§ What the exercise asks
Find all lines below containing the string "column" and return them.

§ The data
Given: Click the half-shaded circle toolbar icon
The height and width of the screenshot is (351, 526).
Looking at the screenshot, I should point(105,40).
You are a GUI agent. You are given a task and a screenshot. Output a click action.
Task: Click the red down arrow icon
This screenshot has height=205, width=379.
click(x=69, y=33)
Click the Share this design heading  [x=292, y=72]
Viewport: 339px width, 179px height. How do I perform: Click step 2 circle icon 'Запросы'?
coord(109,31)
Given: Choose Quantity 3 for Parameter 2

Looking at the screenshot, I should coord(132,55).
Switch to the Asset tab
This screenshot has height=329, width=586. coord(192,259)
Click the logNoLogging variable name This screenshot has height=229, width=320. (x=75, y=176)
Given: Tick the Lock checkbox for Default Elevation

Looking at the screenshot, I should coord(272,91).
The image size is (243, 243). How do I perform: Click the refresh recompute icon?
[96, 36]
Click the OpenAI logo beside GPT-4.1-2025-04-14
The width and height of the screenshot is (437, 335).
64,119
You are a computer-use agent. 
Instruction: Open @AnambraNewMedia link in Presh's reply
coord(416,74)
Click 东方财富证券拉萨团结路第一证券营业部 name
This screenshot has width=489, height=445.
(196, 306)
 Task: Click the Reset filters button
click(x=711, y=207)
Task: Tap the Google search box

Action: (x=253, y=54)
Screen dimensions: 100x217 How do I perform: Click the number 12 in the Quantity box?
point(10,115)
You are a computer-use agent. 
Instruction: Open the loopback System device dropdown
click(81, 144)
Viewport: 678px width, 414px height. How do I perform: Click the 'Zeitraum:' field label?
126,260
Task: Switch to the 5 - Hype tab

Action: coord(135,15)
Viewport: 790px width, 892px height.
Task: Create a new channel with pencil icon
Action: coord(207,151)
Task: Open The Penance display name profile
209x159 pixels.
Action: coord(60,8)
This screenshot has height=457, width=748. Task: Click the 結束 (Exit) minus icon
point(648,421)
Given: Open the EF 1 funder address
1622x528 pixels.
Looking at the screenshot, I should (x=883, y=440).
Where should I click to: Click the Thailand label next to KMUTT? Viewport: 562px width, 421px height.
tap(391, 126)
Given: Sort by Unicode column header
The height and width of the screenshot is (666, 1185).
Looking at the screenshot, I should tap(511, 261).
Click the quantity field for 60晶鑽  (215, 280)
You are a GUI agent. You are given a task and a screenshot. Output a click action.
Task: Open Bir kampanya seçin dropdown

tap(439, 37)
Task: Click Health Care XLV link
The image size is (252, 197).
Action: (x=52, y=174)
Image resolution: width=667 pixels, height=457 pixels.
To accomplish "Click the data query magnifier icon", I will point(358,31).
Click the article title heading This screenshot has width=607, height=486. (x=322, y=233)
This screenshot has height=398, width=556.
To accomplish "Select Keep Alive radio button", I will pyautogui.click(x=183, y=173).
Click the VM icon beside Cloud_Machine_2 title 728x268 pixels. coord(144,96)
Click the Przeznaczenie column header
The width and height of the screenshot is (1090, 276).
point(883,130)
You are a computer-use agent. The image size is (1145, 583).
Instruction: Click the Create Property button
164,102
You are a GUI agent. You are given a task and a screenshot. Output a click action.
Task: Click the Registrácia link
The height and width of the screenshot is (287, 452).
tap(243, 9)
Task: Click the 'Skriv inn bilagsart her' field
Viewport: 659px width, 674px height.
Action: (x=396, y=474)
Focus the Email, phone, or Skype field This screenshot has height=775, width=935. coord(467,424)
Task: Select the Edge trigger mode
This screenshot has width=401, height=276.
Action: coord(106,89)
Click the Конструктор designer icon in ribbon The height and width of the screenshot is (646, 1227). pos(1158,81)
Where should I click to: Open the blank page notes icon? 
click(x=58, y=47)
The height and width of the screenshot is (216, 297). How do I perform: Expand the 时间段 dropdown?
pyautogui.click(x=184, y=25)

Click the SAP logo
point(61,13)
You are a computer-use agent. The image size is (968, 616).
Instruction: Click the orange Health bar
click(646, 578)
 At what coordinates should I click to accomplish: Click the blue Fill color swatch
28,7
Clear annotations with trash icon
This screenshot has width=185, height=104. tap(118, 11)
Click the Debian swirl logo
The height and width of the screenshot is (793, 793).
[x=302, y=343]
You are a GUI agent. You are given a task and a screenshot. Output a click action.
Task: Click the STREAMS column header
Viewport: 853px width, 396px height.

§ Solution below
Given: Sort by Unicode column header
Click the Przeznaczenie column header
Task: Click the STREAMS column header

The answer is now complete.